Despite announcements this week by several processors that their farmgate prices were due to rise, there was harsh criticism of the pace of change.
Indicators for actual milk price equivalent (AMPE) and milk for cheese value equivalent (MCVE) currently sit about 30ppl, prompting NFU dairy board chairman Michael Oakes to ask what was holding back bigger increases in the UK milk price.
He said: "With market indicators racing upwards in the UK and EU and our domestic milk production down 8 per cent daily, I cannot understand what is holding back farmgate milk prices to this degree.
"Butter prices are now at UK record levels, 108 per cent higher than they were in April; cream prices are 144 per cent higher at well over £1,900 per tonne for October – yet we see little movement at farmgate."
Dairy analyst Chris Walkland said the price movement by the bigger processors in particular was at ’snail’s pace’.
Processors have been delivering increases in the past few months and First Milk announced it would be increasing its B price to 25ppl last week.
Mr Kilpatrick said it was a strong indication market returns were improving but major milk processors were still failing to deliver a sustainable price.
"However, most farmers are selling the clear majority of their milk at an A price, which First Milk is increasing by a minimum of one pence per litre from November," he said.
Milk production has reduced by 8.2 per cent year on year according to AHDB.
"Milk buyers are failing to deliver a clear incentive to farmers to produce milk while being able to pay their winter bills," Mr Kilpatrick said.
Mr Walkland said prices were rising slower than farmers ’need, expect and deserve’.
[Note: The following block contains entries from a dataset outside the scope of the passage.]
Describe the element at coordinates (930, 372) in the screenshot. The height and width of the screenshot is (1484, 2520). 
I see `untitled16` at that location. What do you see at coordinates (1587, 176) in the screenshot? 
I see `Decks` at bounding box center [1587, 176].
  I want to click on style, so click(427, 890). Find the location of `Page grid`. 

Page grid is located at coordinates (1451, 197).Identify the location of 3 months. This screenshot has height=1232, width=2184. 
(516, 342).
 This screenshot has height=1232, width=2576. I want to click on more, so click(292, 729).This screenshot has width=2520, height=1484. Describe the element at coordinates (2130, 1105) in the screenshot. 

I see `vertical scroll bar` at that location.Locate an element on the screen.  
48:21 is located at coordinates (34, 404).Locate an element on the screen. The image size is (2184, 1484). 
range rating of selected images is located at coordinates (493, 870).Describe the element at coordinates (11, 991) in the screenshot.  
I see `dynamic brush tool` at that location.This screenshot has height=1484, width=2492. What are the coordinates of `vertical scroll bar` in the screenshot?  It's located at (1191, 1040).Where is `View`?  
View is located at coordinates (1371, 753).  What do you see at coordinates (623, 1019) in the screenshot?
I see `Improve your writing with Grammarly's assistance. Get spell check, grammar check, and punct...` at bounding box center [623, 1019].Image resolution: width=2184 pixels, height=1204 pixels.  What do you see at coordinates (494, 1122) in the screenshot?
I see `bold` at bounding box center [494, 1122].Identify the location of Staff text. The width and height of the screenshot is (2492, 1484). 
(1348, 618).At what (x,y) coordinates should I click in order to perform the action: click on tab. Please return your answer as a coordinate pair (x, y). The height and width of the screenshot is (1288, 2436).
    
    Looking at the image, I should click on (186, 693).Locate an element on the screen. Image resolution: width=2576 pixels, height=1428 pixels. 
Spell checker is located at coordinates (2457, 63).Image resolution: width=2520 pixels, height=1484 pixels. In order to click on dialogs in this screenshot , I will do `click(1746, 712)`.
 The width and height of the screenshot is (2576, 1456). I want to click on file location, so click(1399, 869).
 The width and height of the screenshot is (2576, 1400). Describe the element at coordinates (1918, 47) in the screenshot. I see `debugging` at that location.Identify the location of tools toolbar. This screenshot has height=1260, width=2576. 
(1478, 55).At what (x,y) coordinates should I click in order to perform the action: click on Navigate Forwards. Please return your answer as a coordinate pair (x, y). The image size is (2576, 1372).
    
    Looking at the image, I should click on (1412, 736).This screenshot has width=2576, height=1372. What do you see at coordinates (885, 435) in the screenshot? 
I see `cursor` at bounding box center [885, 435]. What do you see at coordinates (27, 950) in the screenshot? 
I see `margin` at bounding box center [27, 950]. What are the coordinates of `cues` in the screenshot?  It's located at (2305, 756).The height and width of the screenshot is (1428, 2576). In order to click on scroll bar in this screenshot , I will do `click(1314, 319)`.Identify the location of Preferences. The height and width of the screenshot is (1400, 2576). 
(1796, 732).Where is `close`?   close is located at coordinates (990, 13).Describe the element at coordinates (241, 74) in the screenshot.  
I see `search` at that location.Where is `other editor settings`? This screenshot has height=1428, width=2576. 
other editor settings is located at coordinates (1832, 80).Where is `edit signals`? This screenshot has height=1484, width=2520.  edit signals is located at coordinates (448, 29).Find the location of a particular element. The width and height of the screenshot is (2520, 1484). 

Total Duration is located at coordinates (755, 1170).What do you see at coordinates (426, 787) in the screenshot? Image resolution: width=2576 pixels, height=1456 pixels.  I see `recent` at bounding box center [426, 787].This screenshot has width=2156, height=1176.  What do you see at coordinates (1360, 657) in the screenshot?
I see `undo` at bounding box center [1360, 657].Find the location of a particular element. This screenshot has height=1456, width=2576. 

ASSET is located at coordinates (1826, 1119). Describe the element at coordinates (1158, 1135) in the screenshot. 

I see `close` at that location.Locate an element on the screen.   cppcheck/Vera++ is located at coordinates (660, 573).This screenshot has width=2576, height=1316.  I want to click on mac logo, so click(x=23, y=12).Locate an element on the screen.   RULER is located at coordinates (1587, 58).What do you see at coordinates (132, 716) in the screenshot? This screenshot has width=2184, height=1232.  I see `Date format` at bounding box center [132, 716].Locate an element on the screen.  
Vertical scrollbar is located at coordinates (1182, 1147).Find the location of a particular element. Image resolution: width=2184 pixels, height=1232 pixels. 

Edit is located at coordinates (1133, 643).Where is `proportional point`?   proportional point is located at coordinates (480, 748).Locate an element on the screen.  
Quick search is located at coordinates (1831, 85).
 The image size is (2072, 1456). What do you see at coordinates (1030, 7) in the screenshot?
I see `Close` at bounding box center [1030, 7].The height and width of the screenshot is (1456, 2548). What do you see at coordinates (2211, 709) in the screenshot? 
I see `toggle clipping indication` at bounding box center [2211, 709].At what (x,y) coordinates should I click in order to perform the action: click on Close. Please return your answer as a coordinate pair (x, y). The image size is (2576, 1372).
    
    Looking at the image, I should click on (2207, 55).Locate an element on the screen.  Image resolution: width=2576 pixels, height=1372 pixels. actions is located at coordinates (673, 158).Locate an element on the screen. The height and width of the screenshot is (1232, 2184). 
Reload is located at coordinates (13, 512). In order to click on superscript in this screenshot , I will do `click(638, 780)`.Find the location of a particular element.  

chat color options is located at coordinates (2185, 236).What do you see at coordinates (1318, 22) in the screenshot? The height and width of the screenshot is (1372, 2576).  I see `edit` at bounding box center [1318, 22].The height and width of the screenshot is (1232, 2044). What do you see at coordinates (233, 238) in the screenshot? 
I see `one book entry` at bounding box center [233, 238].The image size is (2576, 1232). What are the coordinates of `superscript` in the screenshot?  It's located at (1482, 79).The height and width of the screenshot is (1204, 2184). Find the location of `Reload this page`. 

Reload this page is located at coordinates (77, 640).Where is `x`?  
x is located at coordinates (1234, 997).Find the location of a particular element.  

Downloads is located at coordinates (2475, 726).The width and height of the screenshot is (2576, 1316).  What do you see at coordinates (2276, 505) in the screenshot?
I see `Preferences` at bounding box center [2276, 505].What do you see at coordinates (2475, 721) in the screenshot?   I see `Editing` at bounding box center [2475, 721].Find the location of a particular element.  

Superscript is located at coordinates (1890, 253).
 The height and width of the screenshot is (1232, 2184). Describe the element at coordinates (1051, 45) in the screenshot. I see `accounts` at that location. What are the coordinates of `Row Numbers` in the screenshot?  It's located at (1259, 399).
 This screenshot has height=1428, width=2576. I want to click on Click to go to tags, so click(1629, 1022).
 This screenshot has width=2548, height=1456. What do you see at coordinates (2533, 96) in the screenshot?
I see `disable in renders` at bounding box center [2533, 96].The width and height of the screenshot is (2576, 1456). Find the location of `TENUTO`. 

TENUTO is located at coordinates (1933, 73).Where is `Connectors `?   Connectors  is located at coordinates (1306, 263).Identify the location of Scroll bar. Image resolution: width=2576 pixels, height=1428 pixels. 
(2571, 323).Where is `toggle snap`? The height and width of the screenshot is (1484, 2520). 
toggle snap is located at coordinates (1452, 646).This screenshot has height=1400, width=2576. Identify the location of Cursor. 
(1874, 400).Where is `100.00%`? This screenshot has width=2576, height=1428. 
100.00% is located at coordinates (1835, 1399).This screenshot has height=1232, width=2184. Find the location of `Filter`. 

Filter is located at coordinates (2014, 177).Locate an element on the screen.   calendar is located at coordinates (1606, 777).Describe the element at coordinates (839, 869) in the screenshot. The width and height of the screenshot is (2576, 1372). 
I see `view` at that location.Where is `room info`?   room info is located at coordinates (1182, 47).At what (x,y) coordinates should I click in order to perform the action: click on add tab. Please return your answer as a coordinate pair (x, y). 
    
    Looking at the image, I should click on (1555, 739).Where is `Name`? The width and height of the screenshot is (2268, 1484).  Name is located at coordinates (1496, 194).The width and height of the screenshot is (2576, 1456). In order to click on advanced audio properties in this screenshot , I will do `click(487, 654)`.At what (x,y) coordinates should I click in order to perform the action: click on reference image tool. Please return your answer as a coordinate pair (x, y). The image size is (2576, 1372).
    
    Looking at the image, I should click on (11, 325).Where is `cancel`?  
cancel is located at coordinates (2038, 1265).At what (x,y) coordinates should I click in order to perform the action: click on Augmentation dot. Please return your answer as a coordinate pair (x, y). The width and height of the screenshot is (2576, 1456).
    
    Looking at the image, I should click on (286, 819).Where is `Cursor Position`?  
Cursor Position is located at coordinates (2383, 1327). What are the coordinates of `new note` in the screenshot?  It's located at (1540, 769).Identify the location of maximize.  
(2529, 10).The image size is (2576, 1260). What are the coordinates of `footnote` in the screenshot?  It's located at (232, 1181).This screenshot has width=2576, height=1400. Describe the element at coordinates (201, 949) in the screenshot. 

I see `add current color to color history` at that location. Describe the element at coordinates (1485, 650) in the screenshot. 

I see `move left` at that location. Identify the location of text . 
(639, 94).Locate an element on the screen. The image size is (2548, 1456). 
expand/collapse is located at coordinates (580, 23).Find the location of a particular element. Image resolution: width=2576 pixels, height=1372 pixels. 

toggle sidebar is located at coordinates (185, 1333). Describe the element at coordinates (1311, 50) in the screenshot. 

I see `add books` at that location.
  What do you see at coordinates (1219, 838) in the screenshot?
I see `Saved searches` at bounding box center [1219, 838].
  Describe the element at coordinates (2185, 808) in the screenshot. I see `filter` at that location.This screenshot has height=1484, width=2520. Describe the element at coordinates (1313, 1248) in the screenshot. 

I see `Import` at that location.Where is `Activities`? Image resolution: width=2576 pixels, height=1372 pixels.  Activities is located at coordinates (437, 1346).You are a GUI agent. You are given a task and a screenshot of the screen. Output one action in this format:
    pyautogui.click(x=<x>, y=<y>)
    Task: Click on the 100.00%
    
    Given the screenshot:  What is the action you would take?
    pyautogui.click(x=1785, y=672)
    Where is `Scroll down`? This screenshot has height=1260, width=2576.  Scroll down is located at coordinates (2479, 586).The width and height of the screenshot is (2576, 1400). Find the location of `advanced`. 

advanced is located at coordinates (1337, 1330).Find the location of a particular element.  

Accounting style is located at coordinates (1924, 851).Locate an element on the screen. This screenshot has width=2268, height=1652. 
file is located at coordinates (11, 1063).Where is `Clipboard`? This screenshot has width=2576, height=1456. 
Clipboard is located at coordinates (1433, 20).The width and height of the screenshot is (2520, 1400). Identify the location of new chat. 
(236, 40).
"All farmer prices in Europe are meandering forward at a pace that would put even the slowest of snails to shame, instead of making the giant leaps they should be doing."
He pointed to the 30ppl price being paid by Yew Tree Dairies for November and the 26ppl being paid by Crediton in December as ’better benchmarks’ of where the market should be at.
"All of the forward prices, futures prices, and market prices point to the fact such prices should, in a fair and just world, be being paid now,”" he said.